EXERCISE DESCRIPTION
Reproduce the listing below word for word, starting at its first line and ending with the line that contains "This screenshot has", with that line included.

DATA SECTION

>> start

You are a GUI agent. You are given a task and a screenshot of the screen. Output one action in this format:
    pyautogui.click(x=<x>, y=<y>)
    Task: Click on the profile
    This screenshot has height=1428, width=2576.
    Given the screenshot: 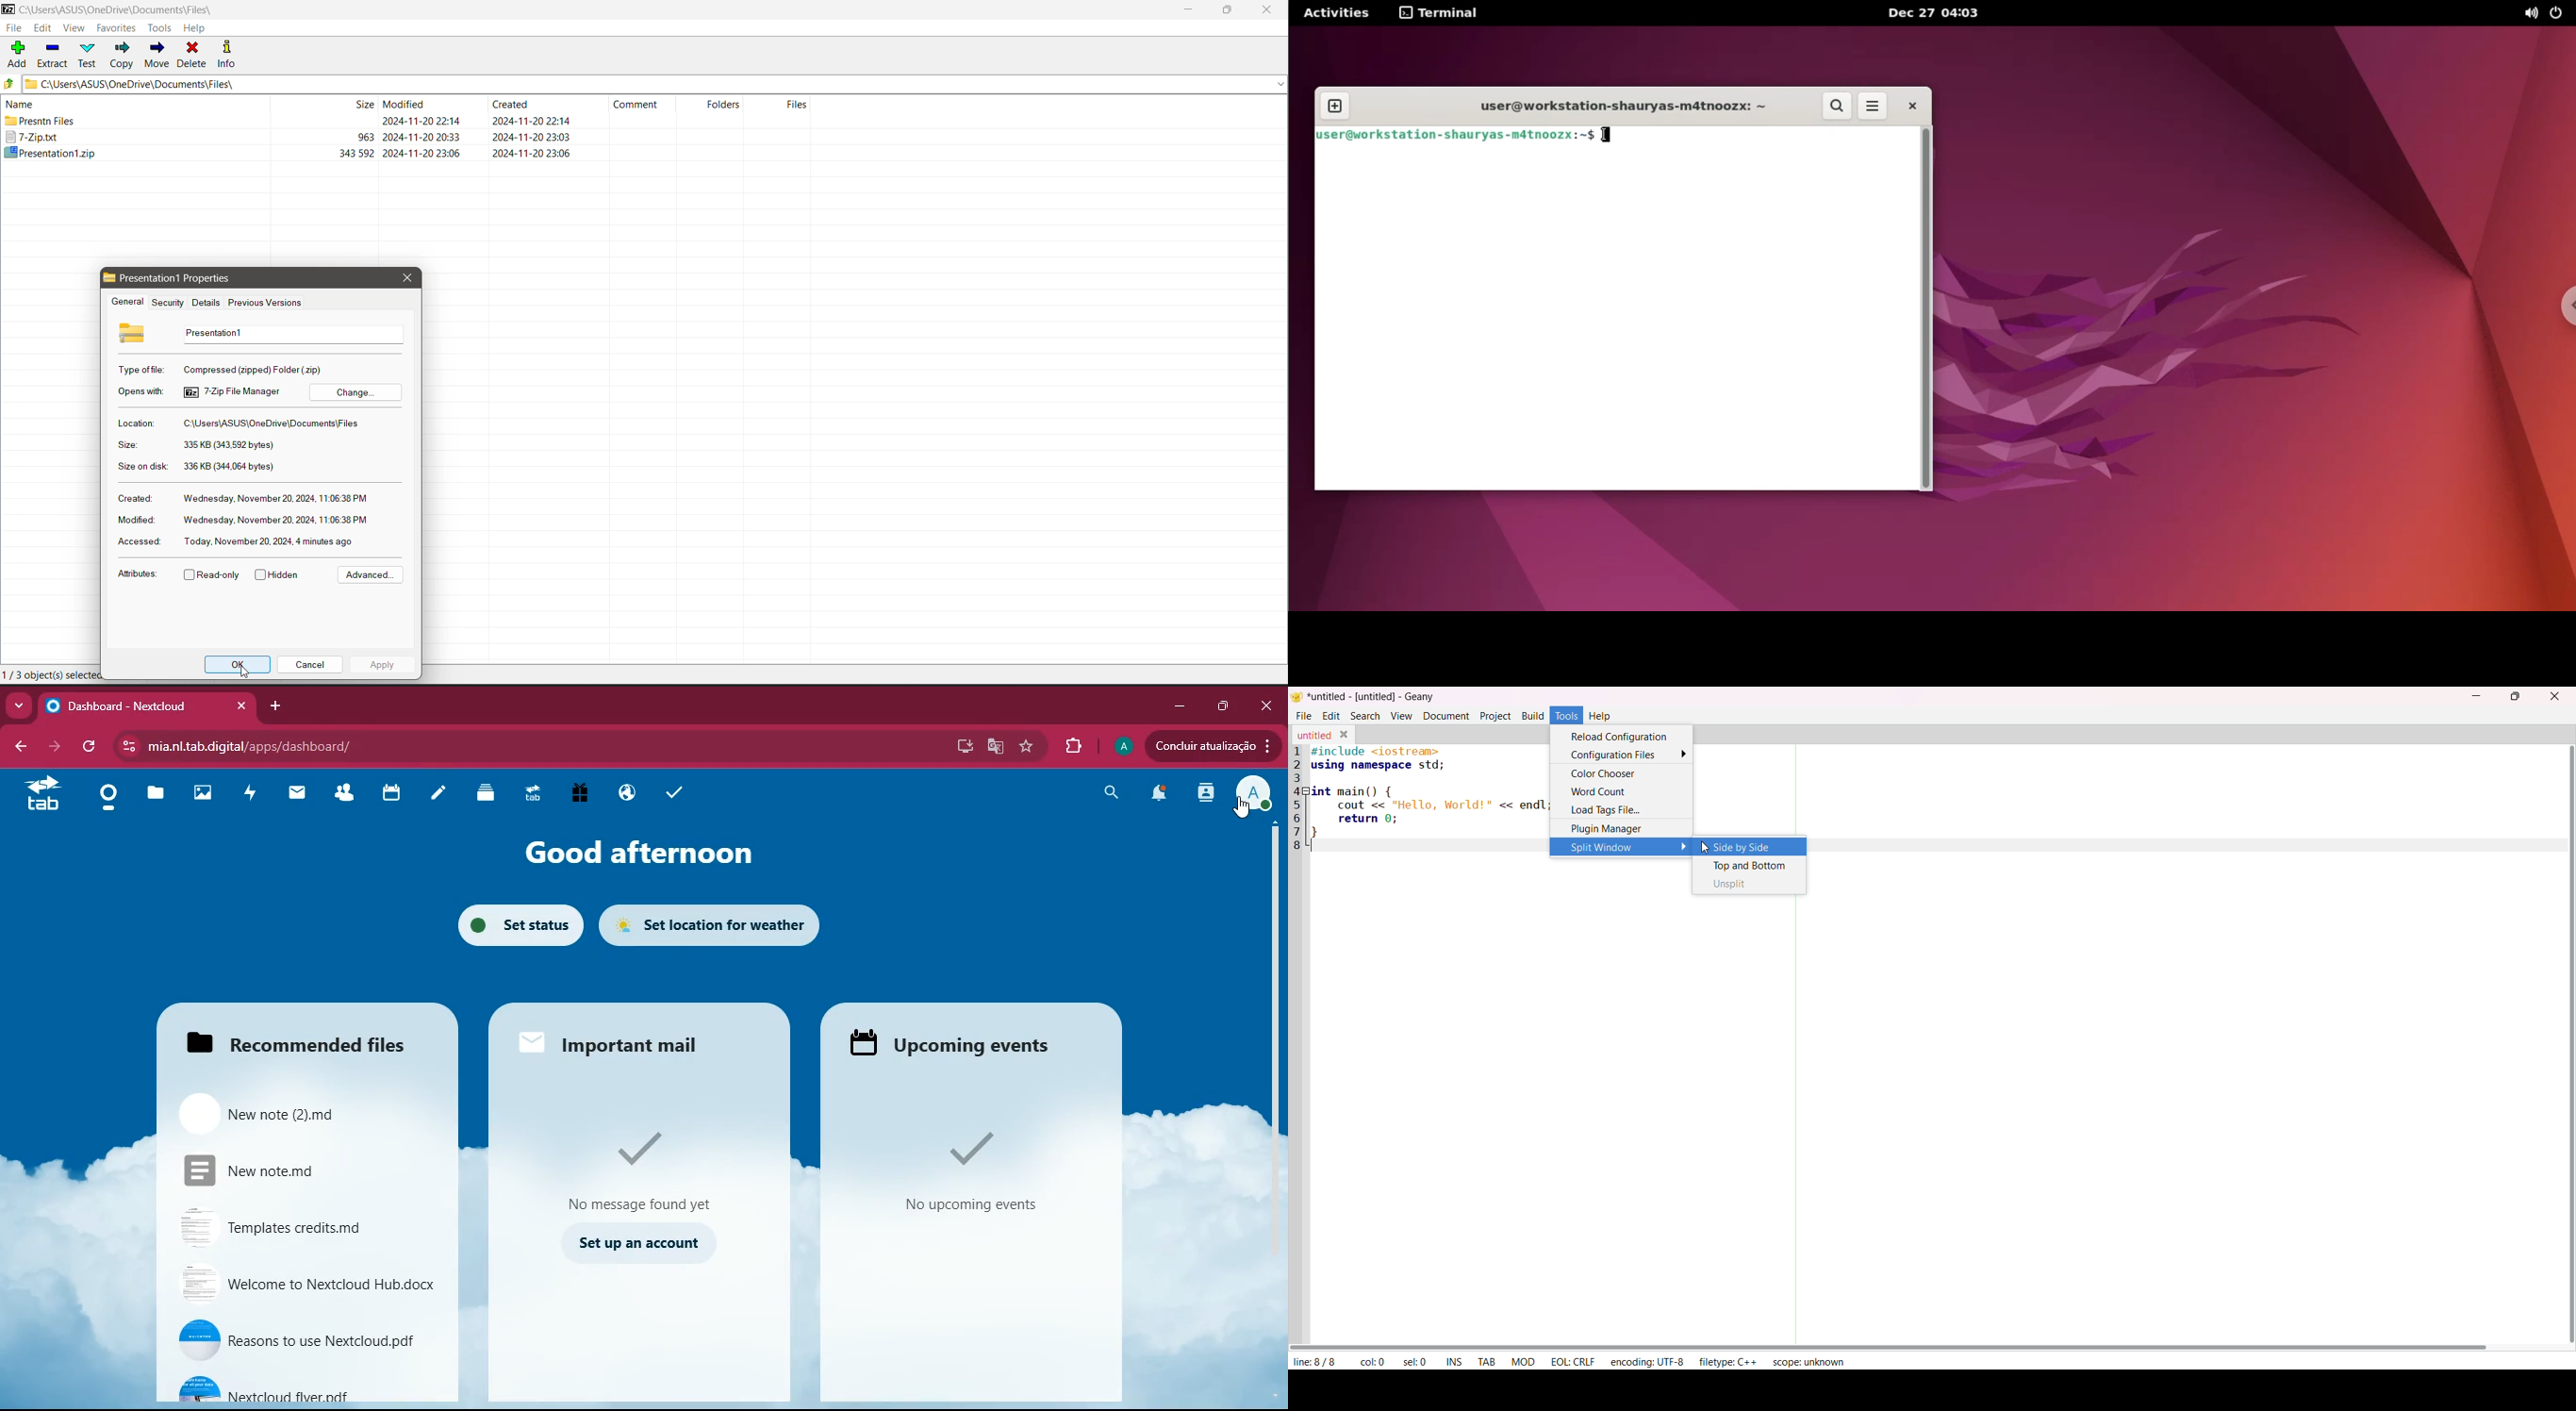 What is the action you would take?
    pyautogui.click(x=1124, y=746)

>> end

RESPONSE TO THIS EXERCISE
You are a GUI agent. You are given a task and a screenshot of the screen. Output one action in this format:
    pyautogui.click(x=<x>, y=<y>)
    Task: Click on the profile
    This screenshot has height=1428, width=2576.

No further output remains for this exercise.